Your Either mistaken or misinformed. My Son in law is a OTR trucker and he Carry's a handgun in the cab with CPL legally in most states in his travels. Sorry but your wrong for the most part.

From a Criminal Gun laywer-


> There is no provision in the Federal Motor Vehicle Safety Regulations; no provision of the Gun Control Act, and no BATFE regulation of which I am aware that prohibits carrying a firearms in a commercial vehicle, regardless of GVWR. One merely must remain in compliance with the firearms laws of the state (and where applicable, the locality) in which one finds one's self.


----------



## hawgrider (Oct 24, 2014)

csi-tech said:


> *I have heard that over the road drivers are not allowed to have a firearm in the cab of their truck.* The State guys had said that a while back. Evidently your team mate can't be asleep on the bed and the bed has to be made anytime you are driving. So, a gun would be on my list.


 Not true its a myth.



> There is NO FEDERAL REGULATION prohibiting the carry of firearms in a commercial vehicle.
> This BS has been told to every driver since before CDL's came into existence and can't be backed up.


----------



## A Watchman (Sep 14, 2015)

Okay boys settle down....their is only one fair way to settle this. Someone go down to the local truck stop and ask the bimbos hanging around the parking lot, what a trucker's EDC looks like.


----------



## hawgrider (Oct 24, 2014)

A Watchman said:


> Okay boys settle down....their is only one fair way to settle this. Someone go down to the local truck stop and ask the *bimbos hanging around the parking lot,* what a trucker's EDC looks like.

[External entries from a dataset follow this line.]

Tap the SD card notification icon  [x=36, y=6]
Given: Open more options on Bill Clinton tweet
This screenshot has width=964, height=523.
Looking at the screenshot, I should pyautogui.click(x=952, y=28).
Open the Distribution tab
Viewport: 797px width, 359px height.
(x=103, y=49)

Those are called "Lot Lizards"


----------



## A Watchman (Sep 14, 2015)

Ummmm Hawg........personal first hand experience?


----------



## hawgrider (Oct 24, 2014)

A Watchman said:


> Ummmm Hawg........personal first hand experience?


Plenty of truckers in the family. Ive heard the jargon.

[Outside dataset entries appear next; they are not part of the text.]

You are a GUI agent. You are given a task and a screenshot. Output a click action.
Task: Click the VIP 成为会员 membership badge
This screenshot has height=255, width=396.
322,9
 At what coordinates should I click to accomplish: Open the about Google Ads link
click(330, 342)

From a criminal Gun lawyer On Mi. gun owners


> Operating a commercial vehicle while carrying a handgun is not illegal. The only problems would be if 1) her employer does not allow carrying weapons, or 2) she has to enter property where is is illegal to possess a weapon.


----------



## Medic33 (Mar 29, 2015)

yes sir I drove OTR Class A with all endorsements coast to coast and I specifically asked you to show me the reg in writing page # and all-YOU DIDN"T DO IT and you call me mistake and misinformed.
and lot lizard is the proper term for HO at the camp and cramp.


----------



## hawgrider (Oct 24, 2014)

Medic33 said:


> yes sir I drove OTR Class A with all endorsements coast to coast and I specifically asked you to show me the reg in writing page # and all-YOU DIDN"T DO IT and you call me mistake and misinformed.
> and lot lizard is the proper term for HO at the camp and cramp.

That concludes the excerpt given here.